*Supplied records:*
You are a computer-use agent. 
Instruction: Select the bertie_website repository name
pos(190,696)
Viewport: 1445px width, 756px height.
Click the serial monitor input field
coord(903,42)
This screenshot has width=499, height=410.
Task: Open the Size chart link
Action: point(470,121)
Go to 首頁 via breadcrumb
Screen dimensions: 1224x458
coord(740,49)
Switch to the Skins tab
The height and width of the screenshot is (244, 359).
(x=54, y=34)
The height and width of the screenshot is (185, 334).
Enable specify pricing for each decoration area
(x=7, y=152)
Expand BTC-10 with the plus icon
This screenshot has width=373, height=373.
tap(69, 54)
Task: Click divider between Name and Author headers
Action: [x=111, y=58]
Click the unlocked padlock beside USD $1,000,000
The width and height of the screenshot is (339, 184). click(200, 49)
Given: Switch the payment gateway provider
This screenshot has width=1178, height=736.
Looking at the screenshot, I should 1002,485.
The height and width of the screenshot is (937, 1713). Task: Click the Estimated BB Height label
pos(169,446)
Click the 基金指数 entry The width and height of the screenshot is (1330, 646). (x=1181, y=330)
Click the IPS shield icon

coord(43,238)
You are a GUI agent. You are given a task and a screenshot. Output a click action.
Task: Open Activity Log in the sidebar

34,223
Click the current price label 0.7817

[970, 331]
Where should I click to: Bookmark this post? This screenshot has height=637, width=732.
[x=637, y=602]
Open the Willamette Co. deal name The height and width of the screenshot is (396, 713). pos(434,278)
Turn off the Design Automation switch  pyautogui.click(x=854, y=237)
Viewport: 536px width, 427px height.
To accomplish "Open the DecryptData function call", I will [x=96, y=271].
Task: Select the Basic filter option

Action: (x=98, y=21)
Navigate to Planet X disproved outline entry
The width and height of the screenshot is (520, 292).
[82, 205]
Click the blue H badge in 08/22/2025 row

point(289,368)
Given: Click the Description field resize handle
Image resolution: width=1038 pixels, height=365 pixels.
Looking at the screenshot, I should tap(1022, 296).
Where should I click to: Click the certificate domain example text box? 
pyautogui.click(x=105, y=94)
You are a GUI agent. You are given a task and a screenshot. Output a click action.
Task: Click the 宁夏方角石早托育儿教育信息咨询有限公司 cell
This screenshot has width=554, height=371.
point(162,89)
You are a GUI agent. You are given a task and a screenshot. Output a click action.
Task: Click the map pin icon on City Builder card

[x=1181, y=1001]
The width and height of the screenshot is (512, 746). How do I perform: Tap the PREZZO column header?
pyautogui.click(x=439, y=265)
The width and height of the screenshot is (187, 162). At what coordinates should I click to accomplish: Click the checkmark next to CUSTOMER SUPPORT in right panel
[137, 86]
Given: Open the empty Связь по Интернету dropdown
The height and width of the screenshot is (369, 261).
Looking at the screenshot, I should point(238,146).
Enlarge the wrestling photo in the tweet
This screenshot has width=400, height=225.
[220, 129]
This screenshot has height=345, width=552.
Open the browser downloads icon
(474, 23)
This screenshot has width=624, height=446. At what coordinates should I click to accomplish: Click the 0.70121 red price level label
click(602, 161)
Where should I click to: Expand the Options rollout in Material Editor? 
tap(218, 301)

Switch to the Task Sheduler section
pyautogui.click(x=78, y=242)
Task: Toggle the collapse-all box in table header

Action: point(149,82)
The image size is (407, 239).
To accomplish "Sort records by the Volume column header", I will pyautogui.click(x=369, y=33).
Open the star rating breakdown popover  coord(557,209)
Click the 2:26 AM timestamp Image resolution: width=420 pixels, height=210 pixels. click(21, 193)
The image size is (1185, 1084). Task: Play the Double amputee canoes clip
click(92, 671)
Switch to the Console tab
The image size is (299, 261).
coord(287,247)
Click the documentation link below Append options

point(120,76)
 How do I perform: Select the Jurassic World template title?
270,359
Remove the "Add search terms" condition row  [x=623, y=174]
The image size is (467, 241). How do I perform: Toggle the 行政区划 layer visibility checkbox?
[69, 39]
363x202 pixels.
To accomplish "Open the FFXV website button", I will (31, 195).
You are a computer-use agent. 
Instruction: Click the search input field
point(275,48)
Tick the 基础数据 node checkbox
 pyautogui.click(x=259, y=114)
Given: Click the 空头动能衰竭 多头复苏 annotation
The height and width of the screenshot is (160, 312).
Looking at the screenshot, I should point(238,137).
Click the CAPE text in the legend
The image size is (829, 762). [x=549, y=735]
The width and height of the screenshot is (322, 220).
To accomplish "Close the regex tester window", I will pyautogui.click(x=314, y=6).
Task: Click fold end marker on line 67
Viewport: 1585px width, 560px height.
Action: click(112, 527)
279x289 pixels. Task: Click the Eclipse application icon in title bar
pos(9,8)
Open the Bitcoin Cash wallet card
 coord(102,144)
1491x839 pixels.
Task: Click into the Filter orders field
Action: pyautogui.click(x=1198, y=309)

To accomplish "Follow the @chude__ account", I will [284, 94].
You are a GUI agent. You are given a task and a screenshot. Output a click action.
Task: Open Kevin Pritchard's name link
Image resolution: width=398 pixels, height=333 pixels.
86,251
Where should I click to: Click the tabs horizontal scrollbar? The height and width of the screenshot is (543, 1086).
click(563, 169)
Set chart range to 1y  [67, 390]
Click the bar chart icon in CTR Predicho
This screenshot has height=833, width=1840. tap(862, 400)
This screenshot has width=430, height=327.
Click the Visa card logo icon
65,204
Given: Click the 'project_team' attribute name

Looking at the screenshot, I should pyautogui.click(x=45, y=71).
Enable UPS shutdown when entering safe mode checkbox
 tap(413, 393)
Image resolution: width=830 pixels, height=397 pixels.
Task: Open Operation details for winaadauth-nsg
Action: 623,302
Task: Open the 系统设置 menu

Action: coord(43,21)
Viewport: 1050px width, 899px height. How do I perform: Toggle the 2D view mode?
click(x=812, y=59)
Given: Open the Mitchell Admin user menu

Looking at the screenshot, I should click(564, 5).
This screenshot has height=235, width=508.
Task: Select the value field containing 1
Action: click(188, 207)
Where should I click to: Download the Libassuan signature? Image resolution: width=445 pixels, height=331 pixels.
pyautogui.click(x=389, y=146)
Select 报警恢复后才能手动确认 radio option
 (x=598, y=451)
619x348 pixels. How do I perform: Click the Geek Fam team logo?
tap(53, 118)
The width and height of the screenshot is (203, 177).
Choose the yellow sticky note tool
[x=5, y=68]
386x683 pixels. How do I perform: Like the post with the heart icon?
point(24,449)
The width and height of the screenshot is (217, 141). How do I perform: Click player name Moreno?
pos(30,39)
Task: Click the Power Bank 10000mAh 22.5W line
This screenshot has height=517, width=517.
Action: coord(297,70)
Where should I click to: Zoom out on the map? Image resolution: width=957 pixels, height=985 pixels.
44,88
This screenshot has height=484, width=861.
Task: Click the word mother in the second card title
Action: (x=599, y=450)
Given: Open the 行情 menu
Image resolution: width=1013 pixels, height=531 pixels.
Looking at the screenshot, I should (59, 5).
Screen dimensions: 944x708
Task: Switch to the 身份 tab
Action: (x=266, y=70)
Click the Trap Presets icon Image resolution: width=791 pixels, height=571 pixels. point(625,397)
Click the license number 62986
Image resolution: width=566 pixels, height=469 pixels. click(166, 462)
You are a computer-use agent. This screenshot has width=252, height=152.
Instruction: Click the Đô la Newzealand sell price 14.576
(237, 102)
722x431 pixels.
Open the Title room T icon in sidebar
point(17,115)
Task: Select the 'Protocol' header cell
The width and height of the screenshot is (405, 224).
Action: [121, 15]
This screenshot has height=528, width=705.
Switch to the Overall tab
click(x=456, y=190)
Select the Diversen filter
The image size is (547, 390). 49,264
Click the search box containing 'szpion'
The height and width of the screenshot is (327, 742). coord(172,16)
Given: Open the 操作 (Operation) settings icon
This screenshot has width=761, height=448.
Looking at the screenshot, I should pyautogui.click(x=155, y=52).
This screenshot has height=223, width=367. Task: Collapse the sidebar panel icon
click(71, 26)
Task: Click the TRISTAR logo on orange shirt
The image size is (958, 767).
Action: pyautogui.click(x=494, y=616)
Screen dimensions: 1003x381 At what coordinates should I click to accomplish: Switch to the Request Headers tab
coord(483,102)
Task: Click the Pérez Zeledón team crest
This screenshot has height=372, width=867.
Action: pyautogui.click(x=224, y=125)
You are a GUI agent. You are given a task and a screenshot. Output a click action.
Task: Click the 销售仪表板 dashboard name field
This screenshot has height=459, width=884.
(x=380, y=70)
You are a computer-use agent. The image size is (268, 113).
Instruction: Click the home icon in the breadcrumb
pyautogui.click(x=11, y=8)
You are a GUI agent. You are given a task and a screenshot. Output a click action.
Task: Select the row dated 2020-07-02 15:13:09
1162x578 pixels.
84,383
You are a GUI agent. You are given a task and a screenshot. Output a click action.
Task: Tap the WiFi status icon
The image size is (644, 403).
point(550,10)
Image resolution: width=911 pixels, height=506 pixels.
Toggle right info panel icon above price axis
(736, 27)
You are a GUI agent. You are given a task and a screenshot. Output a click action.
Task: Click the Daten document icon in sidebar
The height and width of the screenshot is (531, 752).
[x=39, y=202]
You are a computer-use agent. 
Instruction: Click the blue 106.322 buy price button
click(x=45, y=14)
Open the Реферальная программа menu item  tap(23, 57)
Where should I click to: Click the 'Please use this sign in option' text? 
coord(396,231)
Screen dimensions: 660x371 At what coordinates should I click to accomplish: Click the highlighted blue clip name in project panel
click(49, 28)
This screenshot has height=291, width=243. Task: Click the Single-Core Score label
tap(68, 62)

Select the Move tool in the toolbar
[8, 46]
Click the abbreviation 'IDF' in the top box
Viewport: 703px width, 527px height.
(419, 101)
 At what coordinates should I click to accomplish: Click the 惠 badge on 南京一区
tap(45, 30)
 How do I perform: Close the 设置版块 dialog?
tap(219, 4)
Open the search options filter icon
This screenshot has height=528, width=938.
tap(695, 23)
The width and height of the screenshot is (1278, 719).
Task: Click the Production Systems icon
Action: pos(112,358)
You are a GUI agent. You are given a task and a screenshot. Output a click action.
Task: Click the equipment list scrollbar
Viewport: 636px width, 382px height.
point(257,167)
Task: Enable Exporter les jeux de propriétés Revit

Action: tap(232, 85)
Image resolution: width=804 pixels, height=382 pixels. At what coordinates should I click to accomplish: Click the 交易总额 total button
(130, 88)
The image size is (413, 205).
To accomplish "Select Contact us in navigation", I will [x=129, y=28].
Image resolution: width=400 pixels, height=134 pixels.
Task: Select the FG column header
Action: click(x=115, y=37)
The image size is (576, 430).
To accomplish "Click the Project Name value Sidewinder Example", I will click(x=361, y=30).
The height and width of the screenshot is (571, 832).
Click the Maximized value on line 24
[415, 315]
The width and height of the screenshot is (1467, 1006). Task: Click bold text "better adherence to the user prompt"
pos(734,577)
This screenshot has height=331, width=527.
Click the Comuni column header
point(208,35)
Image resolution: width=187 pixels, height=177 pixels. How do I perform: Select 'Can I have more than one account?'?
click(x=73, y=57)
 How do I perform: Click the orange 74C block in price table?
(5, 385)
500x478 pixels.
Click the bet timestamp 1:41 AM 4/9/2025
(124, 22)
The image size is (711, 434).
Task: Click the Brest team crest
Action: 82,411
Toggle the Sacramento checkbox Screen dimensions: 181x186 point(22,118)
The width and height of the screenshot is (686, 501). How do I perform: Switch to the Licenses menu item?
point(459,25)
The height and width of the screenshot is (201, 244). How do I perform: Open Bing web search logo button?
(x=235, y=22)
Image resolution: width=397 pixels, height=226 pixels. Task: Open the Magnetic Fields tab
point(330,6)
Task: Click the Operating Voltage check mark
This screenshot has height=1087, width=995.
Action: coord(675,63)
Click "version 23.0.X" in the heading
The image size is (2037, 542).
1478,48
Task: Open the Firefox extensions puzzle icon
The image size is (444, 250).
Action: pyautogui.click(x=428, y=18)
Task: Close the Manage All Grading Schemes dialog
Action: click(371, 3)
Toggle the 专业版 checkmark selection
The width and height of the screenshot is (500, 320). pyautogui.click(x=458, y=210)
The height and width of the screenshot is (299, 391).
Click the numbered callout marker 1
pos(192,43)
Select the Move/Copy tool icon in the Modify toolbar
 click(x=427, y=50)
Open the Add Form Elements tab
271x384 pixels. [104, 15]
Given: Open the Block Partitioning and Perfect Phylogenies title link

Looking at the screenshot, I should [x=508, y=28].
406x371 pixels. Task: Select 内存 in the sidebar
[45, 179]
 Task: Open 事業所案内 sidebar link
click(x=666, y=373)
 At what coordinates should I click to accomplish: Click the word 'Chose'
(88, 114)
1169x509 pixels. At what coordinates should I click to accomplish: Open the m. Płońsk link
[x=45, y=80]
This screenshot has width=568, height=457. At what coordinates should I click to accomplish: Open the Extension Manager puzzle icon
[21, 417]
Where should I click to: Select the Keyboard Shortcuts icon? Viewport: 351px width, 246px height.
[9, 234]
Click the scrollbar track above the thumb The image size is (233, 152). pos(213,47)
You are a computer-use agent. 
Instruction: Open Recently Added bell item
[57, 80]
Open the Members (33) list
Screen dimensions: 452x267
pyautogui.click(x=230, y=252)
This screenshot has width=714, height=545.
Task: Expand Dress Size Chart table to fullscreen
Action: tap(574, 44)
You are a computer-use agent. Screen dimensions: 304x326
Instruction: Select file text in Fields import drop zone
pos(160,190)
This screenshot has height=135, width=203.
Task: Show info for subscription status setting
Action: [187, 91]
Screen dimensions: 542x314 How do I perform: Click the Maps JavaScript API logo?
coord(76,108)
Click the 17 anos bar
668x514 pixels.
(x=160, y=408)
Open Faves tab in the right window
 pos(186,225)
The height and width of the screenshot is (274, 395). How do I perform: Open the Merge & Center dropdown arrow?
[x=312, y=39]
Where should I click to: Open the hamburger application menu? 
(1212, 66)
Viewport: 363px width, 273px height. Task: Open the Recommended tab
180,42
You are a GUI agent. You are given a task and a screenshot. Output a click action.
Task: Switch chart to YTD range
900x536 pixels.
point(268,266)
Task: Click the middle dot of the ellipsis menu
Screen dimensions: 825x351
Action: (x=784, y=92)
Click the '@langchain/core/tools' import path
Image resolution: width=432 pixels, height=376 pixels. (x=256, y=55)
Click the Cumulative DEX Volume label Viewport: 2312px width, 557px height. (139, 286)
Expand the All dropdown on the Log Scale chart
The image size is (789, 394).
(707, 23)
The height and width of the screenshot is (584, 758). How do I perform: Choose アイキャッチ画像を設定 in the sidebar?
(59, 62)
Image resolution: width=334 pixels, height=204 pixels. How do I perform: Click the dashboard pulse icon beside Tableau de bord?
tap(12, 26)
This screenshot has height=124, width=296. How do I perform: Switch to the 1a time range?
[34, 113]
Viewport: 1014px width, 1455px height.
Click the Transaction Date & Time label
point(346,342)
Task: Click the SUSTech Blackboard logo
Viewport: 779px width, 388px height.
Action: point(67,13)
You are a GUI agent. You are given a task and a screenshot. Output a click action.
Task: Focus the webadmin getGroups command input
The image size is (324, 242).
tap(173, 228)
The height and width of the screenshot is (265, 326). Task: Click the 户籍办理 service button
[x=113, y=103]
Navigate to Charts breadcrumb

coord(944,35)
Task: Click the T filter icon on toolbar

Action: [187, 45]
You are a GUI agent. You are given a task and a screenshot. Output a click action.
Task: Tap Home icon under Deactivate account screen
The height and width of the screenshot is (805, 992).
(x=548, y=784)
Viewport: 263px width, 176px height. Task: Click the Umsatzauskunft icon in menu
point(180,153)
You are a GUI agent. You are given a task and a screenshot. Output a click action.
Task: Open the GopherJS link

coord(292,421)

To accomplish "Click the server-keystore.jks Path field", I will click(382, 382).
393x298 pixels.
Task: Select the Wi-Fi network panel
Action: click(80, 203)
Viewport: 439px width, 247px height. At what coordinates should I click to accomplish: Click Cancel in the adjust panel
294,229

*Task instructions:* Each line containing "entry" belongs in the answer; pick these out of the material and copy them.

*Output of the task:*
Click the 基金指数 entry The width and height of the screenshot is (1330, 646). (x=1181, y=330)
Navigate to Planet X disproved outline entry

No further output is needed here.